This all makes sense: A lower temperature object is one where much entropy is gained if energy is added to it, and a higher temperature object is one where very little entropy is lost if energy is removed from it. From this, it is easy to see why the higher temperature object will spontaneously give energy to the lower temperature object if they are put into thermal contact with each other.

This also makes sense from the interpretation of entropy as the number of "microstates" of the system. Sure, removing energy will make the microstate of higher temperature object more certain (because there are now fewer of them), but having the lower temperature object receive that energy will add much more uncertainty to the microstate, more than making up for the microstates lost in the higher temperature object's system.
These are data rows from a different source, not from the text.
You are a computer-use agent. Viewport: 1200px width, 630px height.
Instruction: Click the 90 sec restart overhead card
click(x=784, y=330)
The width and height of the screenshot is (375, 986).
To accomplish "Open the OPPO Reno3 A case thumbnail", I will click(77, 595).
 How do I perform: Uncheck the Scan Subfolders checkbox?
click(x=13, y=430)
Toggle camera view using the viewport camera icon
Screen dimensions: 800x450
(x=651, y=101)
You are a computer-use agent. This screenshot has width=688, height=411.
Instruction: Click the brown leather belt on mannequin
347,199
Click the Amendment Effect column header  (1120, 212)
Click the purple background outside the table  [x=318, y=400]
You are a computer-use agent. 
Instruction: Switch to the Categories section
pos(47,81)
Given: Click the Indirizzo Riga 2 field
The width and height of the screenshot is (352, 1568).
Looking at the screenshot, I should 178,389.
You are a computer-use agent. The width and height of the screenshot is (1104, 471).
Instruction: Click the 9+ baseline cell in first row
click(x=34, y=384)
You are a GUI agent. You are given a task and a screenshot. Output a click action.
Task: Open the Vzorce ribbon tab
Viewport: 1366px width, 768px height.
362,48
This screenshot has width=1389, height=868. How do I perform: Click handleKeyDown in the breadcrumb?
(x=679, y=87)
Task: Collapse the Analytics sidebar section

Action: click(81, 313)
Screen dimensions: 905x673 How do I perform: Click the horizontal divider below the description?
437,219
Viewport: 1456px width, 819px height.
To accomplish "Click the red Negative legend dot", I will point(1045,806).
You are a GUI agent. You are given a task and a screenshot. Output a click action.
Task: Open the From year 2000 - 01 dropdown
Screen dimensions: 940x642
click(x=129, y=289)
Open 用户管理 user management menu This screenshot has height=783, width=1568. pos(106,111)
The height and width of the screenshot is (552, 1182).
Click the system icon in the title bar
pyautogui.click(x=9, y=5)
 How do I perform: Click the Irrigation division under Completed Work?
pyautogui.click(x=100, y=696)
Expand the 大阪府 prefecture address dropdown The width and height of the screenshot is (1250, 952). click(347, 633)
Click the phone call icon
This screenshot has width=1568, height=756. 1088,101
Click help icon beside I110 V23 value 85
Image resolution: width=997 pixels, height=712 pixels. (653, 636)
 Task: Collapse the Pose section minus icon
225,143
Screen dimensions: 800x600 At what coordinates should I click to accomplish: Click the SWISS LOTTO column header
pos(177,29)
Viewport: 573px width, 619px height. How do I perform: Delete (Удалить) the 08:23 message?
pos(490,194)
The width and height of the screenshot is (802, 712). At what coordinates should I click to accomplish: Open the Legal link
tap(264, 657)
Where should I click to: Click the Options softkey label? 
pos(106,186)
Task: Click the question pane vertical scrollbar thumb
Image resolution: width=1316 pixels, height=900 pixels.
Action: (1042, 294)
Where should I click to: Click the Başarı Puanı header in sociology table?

But if all this were true, then it shouldn't matter how energy enters/exits my system. That is, it shouldn't matter if the energy comes in/out via heat flow or whether work was done on it. Certainly, we can see in the above formula for temperature that the temperature depends on how the entropy $S$ changes when there is a change in the system's energy $U$. There is no reference to $Q$, the heat put into the system either in the formula or in the interpretation of entropy above.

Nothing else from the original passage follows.